Most of the Russians had lost faith in their traditional rule based on a czar. In particular, they were not convinced that Czar Nicholas II has the ability to lead Russia, especially because corruption was commonplace and Nicholas II had repeatedly dissolved the Russian parliament (Duma) when it opposed him. The economy was also in shambles.
The February Revolution (which took place in March) began when a mob formed out of people who were trying to get bread. They took to the streets and were joined by industrial workers on a multi-day strike. They destroyed police stations and generally wreaked havoc in the Russian capital of Petrograd (now St. Petersburg). Troops were called on March 11, and some even opened fire into the crowds, but by then, most of the opposing forces had defected to the crowds. They then elected their own deputies to the Petrograd Soviet, forming a provisional government after Nicholas II was forced to resign.

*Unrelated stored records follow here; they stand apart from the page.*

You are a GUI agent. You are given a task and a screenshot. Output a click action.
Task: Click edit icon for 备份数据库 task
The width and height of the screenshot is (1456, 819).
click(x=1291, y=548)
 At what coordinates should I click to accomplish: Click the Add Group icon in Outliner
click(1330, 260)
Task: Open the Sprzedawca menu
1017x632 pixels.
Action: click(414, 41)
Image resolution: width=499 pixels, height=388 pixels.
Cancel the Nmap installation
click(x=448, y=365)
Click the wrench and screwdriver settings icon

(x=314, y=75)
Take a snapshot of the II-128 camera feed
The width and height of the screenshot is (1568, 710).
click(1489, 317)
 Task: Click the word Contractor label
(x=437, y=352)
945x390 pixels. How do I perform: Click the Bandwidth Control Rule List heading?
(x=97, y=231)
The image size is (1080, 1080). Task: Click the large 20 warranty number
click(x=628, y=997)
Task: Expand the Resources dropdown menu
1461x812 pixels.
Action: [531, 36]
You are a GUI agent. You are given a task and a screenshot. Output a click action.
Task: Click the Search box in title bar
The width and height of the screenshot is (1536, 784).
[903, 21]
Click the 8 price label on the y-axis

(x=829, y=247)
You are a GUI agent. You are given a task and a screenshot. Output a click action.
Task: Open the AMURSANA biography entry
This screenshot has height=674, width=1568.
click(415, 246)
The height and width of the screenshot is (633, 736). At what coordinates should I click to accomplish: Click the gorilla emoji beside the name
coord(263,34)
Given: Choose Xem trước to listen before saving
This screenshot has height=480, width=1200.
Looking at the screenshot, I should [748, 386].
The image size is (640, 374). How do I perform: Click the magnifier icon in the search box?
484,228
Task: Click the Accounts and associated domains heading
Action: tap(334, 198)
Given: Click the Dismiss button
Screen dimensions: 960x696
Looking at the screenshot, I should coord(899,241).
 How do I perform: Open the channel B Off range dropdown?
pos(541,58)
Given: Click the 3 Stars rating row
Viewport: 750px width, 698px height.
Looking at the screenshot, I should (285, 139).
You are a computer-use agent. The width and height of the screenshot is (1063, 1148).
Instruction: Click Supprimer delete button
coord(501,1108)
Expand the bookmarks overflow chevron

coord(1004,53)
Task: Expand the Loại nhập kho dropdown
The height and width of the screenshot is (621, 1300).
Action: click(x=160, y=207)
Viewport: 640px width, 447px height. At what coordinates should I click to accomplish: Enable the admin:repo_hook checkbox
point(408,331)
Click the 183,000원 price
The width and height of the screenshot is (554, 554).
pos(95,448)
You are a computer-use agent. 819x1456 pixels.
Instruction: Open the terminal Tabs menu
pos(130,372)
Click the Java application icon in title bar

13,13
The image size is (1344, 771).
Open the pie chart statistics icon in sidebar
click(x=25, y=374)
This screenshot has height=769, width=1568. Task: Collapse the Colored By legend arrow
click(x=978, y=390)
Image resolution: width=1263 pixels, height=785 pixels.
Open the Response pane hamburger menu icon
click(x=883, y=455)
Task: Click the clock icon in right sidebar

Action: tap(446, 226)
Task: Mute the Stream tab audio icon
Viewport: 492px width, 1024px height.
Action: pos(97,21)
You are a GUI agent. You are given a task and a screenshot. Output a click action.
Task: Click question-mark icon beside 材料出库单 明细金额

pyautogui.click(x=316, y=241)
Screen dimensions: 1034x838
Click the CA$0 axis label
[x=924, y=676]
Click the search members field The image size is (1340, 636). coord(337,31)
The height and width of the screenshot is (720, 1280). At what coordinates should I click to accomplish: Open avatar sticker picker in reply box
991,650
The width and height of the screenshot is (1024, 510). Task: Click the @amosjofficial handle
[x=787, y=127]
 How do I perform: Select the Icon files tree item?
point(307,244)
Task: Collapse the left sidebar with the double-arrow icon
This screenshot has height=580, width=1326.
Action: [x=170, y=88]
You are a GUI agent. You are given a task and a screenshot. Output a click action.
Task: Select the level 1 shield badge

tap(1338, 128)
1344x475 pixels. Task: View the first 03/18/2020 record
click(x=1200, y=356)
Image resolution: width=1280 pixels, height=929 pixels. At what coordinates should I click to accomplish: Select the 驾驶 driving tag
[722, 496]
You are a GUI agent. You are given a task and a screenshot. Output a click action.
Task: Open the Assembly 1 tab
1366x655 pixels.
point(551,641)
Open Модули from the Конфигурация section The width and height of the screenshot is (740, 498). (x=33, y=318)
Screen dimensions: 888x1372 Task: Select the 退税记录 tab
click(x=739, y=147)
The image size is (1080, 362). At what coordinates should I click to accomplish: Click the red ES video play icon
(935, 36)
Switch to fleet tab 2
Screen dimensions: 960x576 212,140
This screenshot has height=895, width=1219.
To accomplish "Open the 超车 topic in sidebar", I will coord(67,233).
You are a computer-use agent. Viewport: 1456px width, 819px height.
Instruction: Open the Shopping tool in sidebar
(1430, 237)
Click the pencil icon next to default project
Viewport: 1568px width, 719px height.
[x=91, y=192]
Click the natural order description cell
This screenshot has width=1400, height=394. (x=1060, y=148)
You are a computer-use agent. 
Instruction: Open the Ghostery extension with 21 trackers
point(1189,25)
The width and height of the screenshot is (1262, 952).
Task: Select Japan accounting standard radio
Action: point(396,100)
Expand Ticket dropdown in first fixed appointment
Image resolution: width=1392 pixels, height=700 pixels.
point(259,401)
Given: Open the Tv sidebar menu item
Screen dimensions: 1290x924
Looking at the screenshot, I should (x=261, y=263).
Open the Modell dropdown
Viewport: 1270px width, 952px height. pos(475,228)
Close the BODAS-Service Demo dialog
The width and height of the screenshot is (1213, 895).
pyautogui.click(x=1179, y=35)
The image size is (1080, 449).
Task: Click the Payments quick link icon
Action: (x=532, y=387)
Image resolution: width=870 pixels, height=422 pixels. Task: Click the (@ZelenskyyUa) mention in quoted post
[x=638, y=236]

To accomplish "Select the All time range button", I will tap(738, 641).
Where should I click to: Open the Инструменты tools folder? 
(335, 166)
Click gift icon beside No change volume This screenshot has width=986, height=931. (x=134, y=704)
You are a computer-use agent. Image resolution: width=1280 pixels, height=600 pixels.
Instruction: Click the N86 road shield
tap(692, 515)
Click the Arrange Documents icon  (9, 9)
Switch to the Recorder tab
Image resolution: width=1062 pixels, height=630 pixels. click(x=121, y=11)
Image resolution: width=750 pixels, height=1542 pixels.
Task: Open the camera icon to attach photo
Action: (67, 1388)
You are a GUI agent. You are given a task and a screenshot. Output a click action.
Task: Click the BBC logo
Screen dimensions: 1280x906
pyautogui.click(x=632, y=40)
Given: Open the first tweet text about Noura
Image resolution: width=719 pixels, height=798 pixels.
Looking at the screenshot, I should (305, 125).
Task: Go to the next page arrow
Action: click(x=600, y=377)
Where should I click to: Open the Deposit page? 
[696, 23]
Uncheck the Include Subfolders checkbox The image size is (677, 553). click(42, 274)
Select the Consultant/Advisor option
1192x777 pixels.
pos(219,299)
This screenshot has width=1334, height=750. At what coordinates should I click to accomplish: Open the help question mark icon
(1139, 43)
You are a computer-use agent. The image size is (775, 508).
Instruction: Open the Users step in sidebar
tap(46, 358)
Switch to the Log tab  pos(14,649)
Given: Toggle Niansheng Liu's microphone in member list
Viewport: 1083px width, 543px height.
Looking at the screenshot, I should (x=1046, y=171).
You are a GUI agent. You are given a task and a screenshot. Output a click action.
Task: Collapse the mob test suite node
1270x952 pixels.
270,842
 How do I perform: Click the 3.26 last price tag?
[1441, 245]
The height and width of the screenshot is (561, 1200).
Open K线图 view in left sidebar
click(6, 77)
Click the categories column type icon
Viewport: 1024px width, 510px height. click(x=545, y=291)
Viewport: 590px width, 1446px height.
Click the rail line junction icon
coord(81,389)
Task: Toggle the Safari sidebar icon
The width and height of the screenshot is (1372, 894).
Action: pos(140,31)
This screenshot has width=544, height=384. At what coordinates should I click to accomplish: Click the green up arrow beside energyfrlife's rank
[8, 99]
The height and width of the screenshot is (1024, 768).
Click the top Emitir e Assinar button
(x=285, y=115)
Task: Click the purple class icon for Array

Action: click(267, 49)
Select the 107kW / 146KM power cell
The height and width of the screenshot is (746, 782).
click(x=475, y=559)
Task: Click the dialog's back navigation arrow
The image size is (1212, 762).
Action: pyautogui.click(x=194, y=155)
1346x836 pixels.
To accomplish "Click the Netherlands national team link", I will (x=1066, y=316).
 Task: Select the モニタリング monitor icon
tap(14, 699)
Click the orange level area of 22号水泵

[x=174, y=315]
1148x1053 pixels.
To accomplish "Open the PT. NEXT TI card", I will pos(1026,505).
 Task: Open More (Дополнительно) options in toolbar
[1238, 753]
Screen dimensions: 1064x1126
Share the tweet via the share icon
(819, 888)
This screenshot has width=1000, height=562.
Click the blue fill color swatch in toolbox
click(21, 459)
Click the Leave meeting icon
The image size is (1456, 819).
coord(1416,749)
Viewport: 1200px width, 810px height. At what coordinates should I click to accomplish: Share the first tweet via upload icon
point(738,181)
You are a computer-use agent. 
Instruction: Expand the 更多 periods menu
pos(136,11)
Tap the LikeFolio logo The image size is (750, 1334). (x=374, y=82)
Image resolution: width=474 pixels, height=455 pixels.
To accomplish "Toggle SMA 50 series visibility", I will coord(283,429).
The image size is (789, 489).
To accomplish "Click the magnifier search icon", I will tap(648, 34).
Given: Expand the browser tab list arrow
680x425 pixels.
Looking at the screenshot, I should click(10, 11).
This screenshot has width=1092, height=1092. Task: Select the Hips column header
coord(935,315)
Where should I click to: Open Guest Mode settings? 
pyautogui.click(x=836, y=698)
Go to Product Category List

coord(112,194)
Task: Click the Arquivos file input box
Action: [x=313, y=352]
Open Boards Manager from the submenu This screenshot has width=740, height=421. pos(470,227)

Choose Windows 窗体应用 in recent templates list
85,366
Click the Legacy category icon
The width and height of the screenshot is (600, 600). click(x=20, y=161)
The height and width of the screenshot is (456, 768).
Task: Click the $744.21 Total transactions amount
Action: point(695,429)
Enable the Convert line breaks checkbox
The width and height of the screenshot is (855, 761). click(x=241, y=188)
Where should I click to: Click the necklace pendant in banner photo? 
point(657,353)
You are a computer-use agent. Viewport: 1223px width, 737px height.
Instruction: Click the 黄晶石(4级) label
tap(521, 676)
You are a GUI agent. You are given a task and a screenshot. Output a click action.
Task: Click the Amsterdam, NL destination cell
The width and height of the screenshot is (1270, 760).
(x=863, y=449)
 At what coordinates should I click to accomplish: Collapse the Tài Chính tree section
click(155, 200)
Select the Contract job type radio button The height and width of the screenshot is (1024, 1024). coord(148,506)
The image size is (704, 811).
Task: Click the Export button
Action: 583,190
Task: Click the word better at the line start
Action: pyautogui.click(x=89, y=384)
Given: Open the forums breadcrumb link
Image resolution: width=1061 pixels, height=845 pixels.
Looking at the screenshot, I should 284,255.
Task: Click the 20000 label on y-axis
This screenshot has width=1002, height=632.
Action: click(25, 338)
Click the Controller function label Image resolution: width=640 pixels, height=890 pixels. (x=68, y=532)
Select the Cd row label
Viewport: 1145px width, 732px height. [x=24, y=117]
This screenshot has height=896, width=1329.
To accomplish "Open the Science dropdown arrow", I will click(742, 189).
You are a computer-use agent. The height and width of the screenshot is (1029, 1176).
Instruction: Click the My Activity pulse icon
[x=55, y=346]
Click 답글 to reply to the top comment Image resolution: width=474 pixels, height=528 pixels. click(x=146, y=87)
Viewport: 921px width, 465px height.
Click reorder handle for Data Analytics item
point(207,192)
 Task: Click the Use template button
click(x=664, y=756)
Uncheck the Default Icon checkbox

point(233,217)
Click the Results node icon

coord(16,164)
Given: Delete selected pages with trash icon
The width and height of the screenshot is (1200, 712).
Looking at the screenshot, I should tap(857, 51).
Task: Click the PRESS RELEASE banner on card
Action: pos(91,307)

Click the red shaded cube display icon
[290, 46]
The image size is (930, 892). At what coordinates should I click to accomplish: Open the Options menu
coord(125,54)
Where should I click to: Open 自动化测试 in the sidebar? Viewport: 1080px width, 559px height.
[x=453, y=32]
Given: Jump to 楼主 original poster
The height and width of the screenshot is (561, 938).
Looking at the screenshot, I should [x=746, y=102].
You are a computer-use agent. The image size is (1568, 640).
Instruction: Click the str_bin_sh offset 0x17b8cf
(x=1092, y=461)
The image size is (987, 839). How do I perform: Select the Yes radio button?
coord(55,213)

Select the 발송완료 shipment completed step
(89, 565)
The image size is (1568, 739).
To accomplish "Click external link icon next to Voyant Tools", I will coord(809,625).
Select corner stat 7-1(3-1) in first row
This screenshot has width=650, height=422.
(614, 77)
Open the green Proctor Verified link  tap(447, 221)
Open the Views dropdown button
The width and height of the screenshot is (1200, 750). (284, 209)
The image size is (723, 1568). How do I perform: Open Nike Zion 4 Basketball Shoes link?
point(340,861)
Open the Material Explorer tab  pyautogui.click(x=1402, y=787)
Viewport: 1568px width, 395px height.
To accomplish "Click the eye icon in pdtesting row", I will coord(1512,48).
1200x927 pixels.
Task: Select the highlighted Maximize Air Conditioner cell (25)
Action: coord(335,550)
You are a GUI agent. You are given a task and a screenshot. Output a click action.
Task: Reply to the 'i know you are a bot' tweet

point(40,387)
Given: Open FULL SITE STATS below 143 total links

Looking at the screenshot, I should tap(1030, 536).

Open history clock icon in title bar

After the February Revolution, the provisional government and the Petrograd Soviet shared governmental power. The Bolsheviks (also known as the Communist Party) achieved a majority power in the Petrograd Soviet in August 1917. Vladimir Lenin led the party and staged a coup d’etat against the provisional government in November. This nearly bloodless revolution is known as the October Revolution. The result was that the Bolsheviks formed a new government with Lenin as their leader—the leader of the first Marxist nation in the world. Civil war broke out in 1918, and the Union of Soviet Socialist Republics (USSR) was established in 1922.